_SHORT EXERCISE A_
According to the article on the Broward hung jury, how long a prison sentence would a manslaughter conviction have brought Resiles?
_SHORT EXERCISE B_
From the article on the Broward hung jury, echo the stretch from "Dayonte Resiles killed" through "jurors could agree." word for word.

Posted on December 14, 2021

Juror in Broward Murder Case Says Anger, Mistrust and Accusations of Racial Bias Led to Hung Jury

Rafael Olmeda, Sun Sentinel, December 10, 2021

Dayonte Resiles killed Jill Halliburton Su by stabbing her to death and leaving her lifeless body in a bathtub in her Davie home — on that much, jurors could agree.

Dayonte Resiles

Dayonte Resiles

But they couldn’t agree on a murder charge, according to the jury forewoman, because three members refused to sign off on a verdict that would send a young Black man to prison for the rest of his life. For a short time, the nine who wanted a first-degree murder conviction were willing to budge. A manslaughter conviction would send Resiles to prison for 15 years, not for life. All 12 jurors signed off on manslaughter late Tuesday.

But that, according to the forewoman, would not have been justice. Not for her. Not for the defendant. Not for the victim. “What have I done?” she thought.

In an interview Thursday night, the forewoman, who asked not to be identified by name, shed light on what happened in the deliberation room in the days leading up to the hung jury and mistrial, describing a cauldron of anger, mistrust, betrayal and, underscoring it all, accusations of racial and anti-police bias.

_DATASET SECTION_
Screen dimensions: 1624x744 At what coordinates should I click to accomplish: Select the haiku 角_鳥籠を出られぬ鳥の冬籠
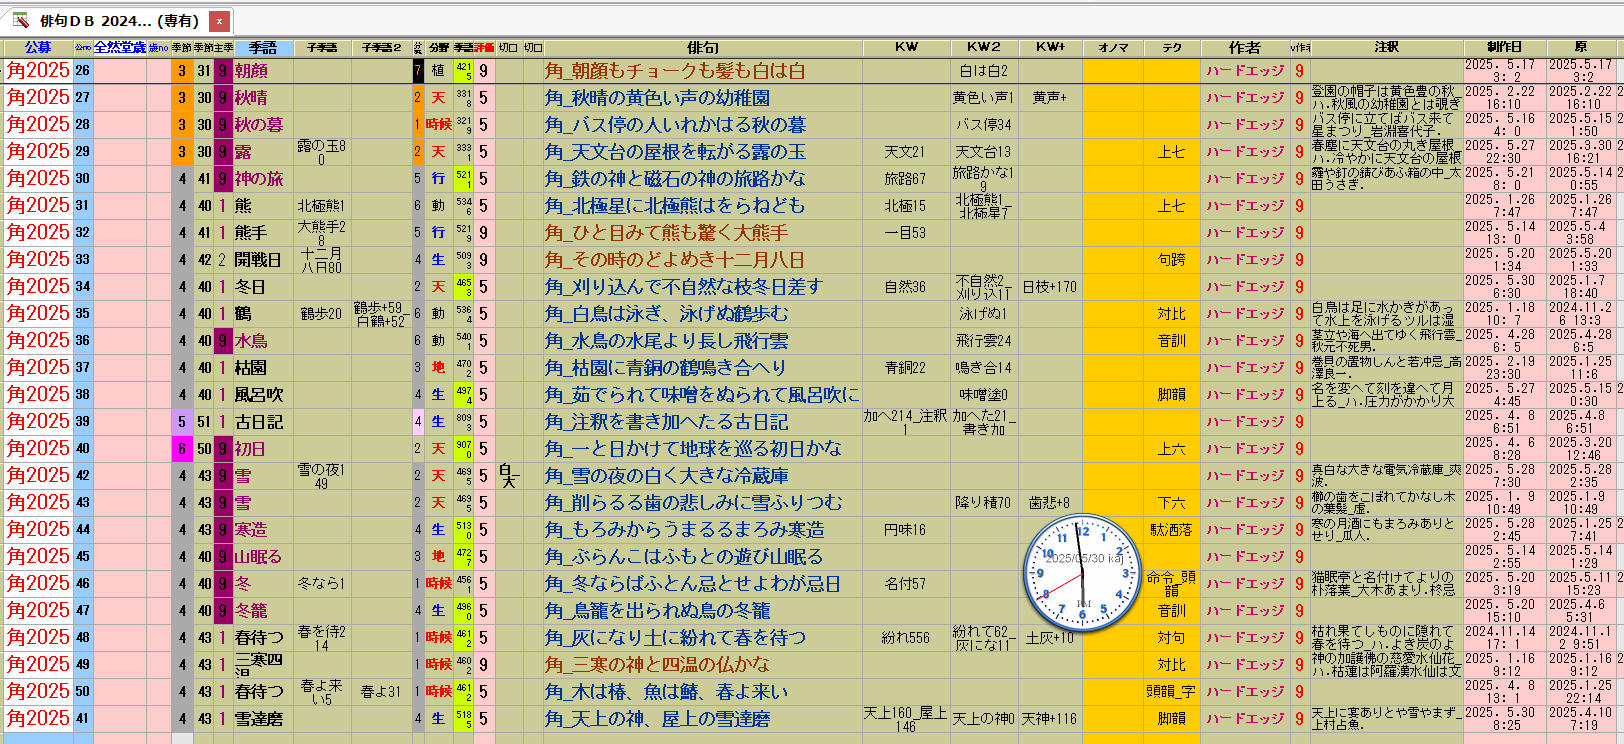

_COMPLETE OUTPUT A_
15 years.

_COMPLETE OUTPUT B_
Dayonte Resiles killed Jill Halliburton Su by stabbing her to death and leaving her lifeless body in a bathtub in her Davie home — on that much, jurors could agree.